▶ [Work request] Please print the entries below exactly, from the line with "Instruction: Click the" through the line with "Task: Select the User radio button", including both of those lines and leaving out all others.

+++ Source data

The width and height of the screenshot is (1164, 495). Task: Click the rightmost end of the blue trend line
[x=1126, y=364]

++++++
+++ Source data

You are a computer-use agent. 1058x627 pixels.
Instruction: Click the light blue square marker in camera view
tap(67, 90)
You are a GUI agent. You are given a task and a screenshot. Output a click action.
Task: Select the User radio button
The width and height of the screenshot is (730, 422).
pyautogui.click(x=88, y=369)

++++++

▶ [Written response]
Instruction: Click the light blue square marker in camera view
tap(67, 90)
You are a GUI agent. You are given a task and a screenshot. Output a click action.
Task: Select the User radio button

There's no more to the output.